Genau dieser Ansatz hat sich für Leclerc im Qualifying gelohnt. So gelang es "Il Predestinato", seinen Teamkollegen im "Home of British Motor Racing" um fast zwei Zehntelsekunden zu schlagen. Während Leclerc von Position zwei in den Grand Prix startet, geht Hamilton von Position drei ins Rennen.
Zwischen seinen beiden Versuchen im Q3 konnte Leclerc wichtige Zehntelsekunden finden. Auf die Frage, wie ihm das geglückt ist, antwortet der Monegasse:
"Ich habe einfach überall ein bisschen mehr gepusht. Ehrlich gesagt bin ich mit dem Resultat wirklich glücklich, wie du auch schon gesagt hast [gemeint ist der fragende Journalist]. Normalerweise bedeutet das nämlich, dass ich weiß, wo das Limit des Autos liegt."

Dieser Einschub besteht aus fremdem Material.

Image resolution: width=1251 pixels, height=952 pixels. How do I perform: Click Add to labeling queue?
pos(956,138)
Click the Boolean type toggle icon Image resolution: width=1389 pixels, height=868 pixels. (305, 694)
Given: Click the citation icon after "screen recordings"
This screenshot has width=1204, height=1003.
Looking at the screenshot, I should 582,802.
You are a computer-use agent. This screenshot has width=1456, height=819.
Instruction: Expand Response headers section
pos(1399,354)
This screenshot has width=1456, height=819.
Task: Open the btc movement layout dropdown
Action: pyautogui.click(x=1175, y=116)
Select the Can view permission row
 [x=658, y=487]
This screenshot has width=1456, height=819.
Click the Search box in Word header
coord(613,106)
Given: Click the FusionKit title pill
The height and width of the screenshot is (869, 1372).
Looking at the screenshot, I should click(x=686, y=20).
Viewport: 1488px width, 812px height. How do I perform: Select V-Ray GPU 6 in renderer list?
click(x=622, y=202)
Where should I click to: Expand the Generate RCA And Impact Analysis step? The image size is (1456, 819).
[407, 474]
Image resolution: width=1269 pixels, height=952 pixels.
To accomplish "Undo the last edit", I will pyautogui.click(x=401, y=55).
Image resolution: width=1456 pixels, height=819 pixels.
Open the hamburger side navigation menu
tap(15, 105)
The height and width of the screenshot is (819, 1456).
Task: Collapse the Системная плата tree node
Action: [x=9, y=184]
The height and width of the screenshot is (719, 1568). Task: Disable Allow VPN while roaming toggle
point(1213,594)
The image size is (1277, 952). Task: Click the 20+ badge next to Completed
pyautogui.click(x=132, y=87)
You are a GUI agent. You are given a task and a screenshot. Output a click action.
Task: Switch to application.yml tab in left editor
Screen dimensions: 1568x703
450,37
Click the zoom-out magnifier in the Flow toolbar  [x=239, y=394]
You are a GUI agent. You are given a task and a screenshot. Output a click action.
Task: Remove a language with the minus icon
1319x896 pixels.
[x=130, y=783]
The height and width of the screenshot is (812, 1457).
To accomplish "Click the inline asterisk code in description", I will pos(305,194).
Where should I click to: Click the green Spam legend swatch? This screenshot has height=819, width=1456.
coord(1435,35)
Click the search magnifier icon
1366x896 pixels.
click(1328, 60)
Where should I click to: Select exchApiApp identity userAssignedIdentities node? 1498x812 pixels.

"Es war schon immer meine Stärke, dass ich im zweiten Run von Q3 noch etwas [mehr Zeit] herausholen kann, und dieses Gefühl hatte ich in letzter Zeit ein wenig verloren. Ich habe sehr, sehr hart daran gearbeitet, dieses Gefühl wiederzuerlangen."
"Heute", erklärt Leclerc, "fühlt es sich so an, als wäre dieses Gefühl wieder da. Jetzt fokussiere ich mich darauf, dieses Gefühl zu erhalten, denn ich weiß, wie sehr das vom Fine-Tuning und von kleinen Details abhängt. Aber ich denke, heute haben wir einen Schritt nach vorne gemacht."
Trotzdem bleibt Leclerc nach dem Qualifying in seinen Aussagen zurückhaltend. So konnte sich der 28-Jährige in den vergangenen Wochen fast nie gegen seinen Teamkollegen im Qualifying durchsetzen. "Ich möchte betonen, dass es sich nur um eine Qualifying-Session handelt", so seine Worte.
"In Österreich hatte ich auch keine [schlechte Session], aber ich glaube nicht, dass ich da ein gutes Gefühl hatte. Das bedeutet auch nicht, dass sich von jetzt an meine Saison komplett drehen wird. Aber es fühlt sich zumindest gut an, ein Qualifying zu haben, in dem das Feeling stimmt, in dem du weißt, wo das Limit deines Autos liegt."
"Ich hatte keine Patzer im Qualifying, denn ich wusste ganz genau, was ich vom Auto zu erwarten habe. Und das ist nach meinen Problemen in letzter Zeit ein besonders gutes Gefühl."
Was genau man am Auto verändert hat, verrät Leclerc nach der Session nicht. Dafür wissen wir, dass beiden Ferrari-Piloten ein schwieriger Sonntag bevorstehen könnte. Denn selbst mit seinem alten Gefühl fehlten Leclerc auf Polesitter Kimi Antonelli fast zwei Zehntelsekunden.